Marshall’s allies say he has little direct involvement in the channel. ‘I’d be surprised if he watches an hour of GB News a month,’ one said. Former staff say they never saw him in the office. But GB News doesn’t have to produce the sort of content Marshall enjoys to achieve his aims. In November the channel’s ratings overtook those of Sky News for the first time, luring viewers with coverage that addresses far-right talking points, from small boats to the dilapidation of ‘left-behind’ towns and cities. GB News is particularly successful on social media, where its accounts tend to promote the channel’s most extreme content. Elon Musk’s interest in English grooming gangs seems to have been sparked by seeing GB News reports on X.

Marshall’s emergence as a media magnate has surprised many. ‘I totally get UnHerd.

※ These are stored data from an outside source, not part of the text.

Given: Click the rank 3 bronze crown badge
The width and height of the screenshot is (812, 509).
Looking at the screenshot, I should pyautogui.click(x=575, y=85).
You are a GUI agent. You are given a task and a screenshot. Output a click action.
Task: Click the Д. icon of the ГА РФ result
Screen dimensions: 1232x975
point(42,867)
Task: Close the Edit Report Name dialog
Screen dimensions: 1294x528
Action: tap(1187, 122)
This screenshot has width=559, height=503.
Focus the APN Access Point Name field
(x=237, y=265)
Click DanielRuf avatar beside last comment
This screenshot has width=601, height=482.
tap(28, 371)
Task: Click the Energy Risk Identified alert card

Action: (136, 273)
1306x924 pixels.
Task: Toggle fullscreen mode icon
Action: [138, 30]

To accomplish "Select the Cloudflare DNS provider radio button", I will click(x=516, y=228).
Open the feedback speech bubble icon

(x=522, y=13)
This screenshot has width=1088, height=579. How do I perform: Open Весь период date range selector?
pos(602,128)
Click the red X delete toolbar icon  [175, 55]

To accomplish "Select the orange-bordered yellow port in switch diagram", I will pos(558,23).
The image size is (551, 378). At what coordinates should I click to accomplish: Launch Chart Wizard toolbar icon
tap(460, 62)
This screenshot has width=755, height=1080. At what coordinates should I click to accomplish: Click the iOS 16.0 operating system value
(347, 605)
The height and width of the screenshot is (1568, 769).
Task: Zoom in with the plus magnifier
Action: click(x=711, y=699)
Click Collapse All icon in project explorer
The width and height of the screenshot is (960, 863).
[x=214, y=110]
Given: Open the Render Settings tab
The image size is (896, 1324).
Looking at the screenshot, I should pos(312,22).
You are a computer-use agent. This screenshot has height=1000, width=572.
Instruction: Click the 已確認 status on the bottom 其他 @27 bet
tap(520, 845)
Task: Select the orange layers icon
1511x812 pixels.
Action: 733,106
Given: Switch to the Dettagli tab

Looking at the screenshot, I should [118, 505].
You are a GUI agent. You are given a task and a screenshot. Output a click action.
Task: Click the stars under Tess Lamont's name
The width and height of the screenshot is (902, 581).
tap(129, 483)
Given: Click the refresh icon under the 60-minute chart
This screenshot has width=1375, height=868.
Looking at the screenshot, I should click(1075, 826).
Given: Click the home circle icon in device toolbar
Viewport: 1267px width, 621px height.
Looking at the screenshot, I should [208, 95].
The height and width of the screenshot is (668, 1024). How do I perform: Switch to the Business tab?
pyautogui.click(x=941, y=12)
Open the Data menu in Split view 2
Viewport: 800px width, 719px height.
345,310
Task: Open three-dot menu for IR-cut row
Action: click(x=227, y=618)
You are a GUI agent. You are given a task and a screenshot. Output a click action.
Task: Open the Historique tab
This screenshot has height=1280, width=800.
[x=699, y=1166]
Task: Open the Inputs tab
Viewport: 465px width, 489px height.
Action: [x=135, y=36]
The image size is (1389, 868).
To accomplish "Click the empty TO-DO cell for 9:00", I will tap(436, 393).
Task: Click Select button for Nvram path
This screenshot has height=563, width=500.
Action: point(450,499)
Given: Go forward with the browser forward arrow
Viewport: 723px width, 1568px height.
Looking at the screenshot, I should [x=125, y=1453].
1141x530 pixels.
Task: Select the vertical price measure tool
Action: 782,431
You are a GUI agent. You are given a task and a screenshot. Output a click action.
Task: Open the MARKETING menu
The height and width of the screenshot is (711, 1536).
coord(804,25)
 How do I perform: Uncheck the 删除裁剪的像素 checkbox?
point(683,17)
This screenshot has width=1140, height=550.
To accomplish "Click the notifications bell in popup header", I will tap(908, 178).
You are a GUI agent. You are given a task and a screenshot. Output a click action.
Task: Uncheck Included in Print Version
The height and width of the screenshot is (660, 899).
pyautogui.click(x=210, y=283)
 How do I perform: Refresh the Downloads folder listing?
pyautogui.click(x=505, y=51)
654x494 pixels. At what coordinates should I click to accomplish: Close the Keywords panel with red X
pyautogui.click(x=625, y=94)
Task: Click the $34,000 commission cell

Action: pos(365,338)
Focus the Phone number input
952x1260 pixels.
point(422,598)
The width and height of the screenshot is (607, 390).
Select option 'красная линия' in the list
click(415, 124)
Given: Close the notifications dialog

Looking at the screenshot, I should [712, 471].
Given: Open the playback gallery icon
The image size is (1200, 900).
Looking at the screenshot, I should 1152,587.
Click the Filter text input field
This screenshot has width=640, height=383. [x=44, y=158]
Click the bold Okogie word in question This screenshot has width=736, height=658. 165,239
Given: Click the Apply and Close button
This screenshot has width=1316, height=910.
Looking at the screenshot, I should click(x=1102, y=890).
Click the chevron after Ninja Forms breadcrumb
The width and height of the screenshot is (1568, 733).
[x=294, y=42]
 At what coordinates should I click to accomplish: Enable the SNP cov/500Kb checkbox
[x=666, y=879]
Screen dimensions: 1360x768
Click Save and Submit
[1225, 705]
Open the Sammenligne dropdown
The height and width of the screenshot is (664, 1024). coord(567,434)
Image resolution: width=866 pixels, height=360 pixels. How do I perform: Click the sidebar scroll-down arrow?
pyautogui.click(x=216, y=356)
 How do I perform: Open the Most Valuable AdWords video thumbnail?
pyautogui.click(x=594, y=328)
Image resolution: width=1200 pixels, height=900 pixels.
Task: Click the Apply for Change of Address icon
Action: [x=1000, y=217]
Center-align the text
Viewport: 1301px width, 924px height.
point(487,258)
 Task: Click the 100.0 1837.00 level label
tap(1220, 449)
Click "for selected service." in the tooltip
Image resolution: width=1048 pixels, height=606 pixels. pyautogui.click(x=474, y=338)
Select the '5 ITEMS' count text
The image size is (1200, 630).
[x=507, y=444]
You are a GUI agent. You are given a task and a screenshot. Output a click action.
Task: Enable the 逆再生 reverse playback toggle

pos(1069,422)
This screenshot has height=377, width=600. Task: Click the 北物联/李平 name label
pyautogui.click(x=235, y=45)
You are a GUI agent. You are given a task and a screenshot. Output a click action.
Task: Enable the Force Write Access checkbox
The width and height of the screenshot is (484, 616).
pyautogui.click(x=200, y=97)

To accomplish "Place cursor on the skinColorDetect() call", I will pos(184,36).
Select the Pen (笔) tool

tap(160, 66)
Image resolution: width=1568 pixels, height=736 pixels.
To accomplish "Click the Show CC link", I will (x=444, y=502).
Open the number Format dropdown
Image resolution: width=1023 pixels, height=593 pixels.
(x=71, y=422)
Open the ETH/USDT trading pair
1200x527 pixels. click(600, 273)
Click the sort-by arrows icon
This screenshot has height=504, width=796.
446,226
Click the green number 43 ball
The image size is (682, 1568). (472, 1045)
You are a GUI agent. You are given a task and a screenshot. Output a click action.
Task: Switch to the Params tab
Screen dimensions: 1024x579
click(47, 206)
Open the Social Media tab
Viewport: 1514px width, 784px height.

That’s who Paul is,’ one person I spoke to said. ‘But I can’t see the purpose of [owning] the Spectator or GB News. Maybe it’s just ego.’ Marshall’s self-definition as a politically homeless classical liberal hardly fits with the man who has spent a fortune on right-wing media outlets. His own views have also become headlines. Shortly before the recent Arc conference in London, the Financial Times ran an interview with Marshall reporting that he was ‘urging’ the UK to repeal the Climate Change Act and exploit its oil and gas reserves. Opposition to net zero has been a staple of GB News’s coverage. While Marshall’s politics often align with his business interests – Marshall Wace lists investments in Shell, Chevron and ExxonMobil in its portfolio – he is interested in more than his own financial advantage. It’s not surprising that those who know him say he’s done with making donations to parties. There are more effective ways to shape the political agenda.